§ **Written problem A**
In the Kotlas trip account, who met the travelers at the Moscow airport?
§ **Written problem B**
Translate this sentence from the Kotlas trip account into Spanish: "Reluctantly, we boarded an express train for St. Petersburg in the late evening."

Martha Patterson's Reflections on the June 2012 Visit for the 95th Anniversary of the Founding of Kotlas

I departed for Russia with fellow Kotlas Committee member Mark Fisher on June 4 to join our sister city, Kotlas, in the celebration of its 95th birthday and to spend precious moments with my Russian friends. We were met at the Moscow airport by my dear friend Arina Pavlova and Markís friend Dimitri Krasykov, an actor and sportscaster on Moscow television and radio. After warm greetings and a taxi ride to the train station where we stored our luggage for a late evening departure, we toured Moscow among millions of fashionably dressed people swiftly walking to their destinations. Red Square was filled with the excitement of fairs and entertainment in anticipation of the Russian holiday. It took a mere few seconds for my first impressions...industrious, warm, religious, stylish, physically fit and proud people, ornate buildings and churches, and streets adorned with flowers and fountains. After several hours of walking, visiting churches filled with icons and viewing historical sites, we stopped to purchase Christmas ornaments for the Kotlas Committee with Arina and Dimitri counting the rubles. A Russian salad buffet in scenic Red Square was enjoyed by all. Reluctantly, we boarded an express train for St. Petersburg in the late evening. Accompanied by Arina on the train, we chatted about the excitement of our first day and took a power nap to help compensate for the eight-hour time difference.

§ **Collected material**
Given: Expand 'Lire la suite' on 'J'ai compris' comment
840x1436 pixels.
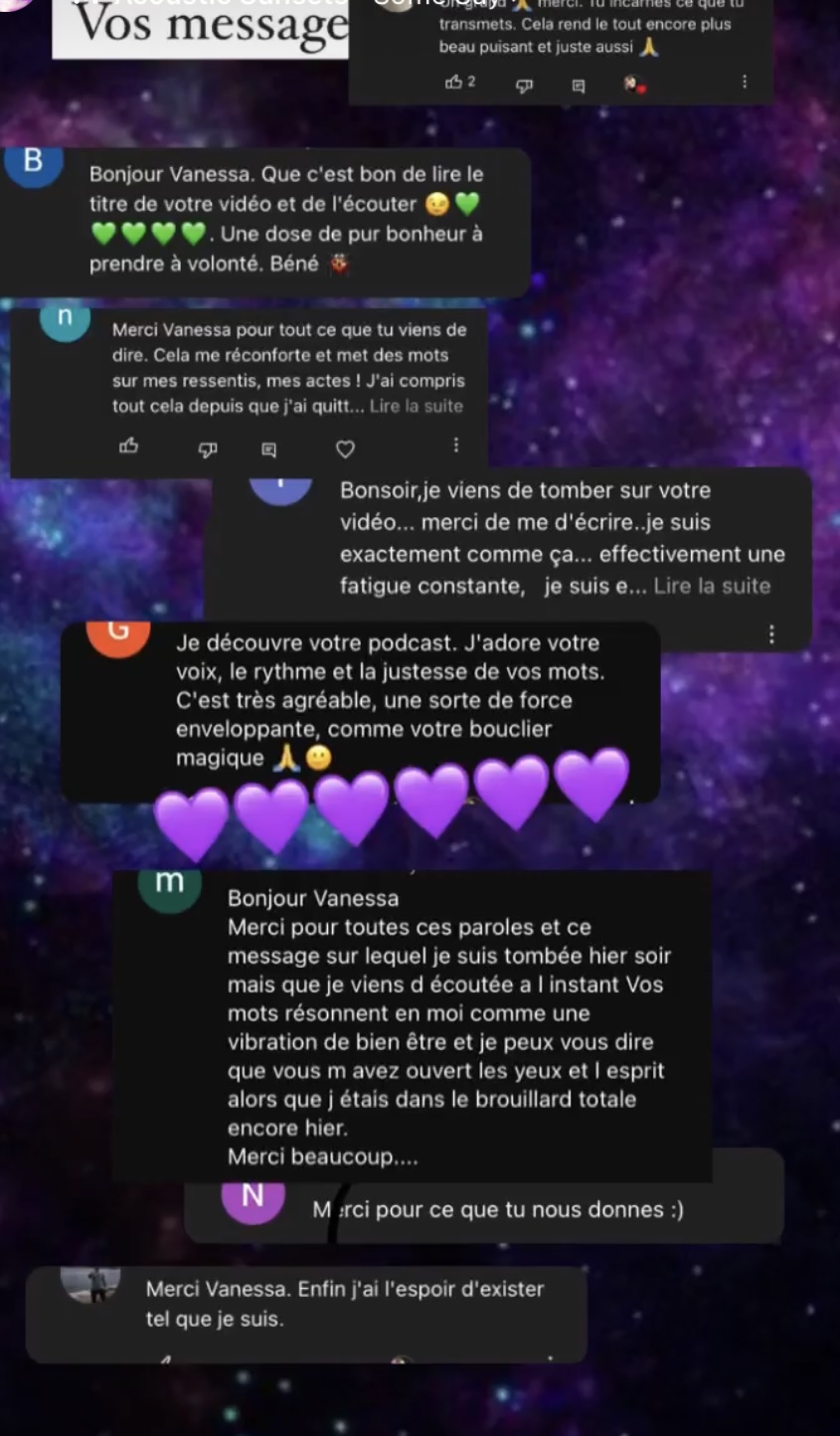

§ **Written response A**
Arina Pavlova and Dimitri Krasykov met them.

§ **Written response B**
A regañadientes, abordamos un tren expreso hacia San Petersburgo ya entrada la noche.